WHAT YOU NEED TO DO — The answer should consist solely of the lines from the first one below through the line containing "has height=400, width=500.", copied exactly.

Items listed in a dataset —
------------------------------------

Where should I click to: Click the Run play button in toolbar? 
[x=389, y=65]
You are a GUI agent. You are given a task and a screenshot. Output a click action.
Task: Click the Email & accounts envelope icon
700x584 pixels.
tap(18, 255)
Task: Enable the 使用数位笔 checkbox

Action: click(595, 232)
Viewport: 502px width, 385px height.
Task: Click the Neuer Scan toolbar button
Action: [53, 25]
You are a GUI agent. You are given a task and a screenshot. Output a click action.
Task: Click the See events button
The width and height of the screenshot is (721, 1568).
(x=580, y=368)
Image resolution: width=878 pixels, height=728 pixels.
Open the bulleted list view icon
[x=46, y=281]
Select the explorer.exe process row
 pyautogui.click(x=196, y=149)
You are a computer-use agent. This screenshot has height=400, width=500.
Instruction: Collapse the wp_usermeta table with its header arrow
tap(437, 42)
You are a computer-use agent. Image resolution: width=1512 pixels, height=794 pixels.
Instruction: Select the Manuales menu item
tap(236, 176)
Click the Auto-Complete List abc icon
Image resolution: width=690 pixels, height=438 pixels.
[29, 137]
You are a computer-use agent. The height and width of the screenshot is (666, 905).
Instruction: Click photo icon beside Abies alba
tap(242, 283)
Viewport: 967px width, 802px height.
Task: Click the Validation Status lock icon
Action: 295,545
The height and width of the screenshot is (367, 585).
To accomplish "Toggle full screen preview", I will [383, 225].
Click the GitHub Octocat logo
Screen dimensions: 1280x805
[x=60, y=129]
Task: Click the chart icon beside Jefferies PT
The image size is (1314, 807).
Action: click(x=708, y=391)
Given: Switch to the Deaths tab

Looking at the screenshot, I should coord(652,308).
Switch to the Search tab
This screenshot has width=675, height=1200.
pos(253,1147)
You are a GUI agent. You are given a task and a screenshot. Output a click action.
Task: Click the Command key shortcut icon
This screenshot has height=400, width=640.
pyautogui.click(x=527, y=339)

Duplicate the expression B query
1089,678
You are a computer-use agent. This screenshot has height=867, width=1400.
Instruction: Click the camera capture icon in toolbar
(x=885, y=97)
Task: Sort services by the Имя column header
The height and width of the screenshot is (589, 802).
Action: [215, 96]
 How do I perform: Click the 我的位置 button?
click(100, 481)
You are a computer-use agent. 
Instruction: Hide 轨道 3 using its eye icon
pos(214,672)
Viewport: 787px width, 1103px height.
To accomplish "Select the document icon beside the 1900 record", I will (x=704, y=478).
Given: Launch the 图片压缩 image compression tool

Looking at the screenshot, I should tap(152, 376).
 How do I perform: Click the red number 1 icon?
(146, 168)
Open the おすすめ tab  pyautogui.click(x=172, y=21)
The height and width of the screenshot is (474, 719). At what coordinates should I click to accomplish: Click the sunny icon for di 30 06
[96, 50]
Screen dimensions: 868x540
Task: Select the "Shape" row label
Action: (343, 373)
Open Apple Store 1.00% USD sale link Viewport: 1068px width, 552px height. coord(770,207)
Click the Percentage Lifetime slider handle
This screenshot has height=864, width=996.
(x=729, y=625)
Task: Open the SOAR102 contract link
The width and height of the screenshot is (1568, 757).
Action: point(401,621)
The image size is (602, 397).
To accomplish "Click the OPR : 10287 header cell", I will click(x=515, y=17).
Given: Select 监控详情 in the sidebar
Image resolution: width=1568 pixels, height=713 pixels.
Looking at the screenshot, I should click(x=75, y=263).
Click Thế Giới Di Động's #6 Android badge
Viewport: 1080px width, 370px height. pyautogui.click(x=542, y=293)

------------------------------------

RESPONSE TO THIS TASK —
Where should I click to: Click the Run play button in toolbar? 
[x=389, y=65]
You are a GUI agent. You are given a task and a screenshot. Output a click action.
Task: Click the Email & accounts envelope icon
700x584 pixels.
tap(18, 255)
Task: Enable the 使用数位笔 checkbox

Action: click(595, 232)
Viewport: 502px width, 385px height.
Task: Click the Neuer Scan toolbar button
Action: [53, 25]
You are a GUI agent. You are given a task and a screenshot. Output a click action.
Task: Click the See events button
The width and height of the screenshot is (721, 1568).
(x=580, y=368)
Image resolution: width=878 pixels, height=728 pixels.
Open the bulleted list view icon
[x=46, y=281]
Select the explorer.exe process row
 pyautogui.click(x=196, y=149)
You are a computer-use agent. This screenshot has height=400, width=500.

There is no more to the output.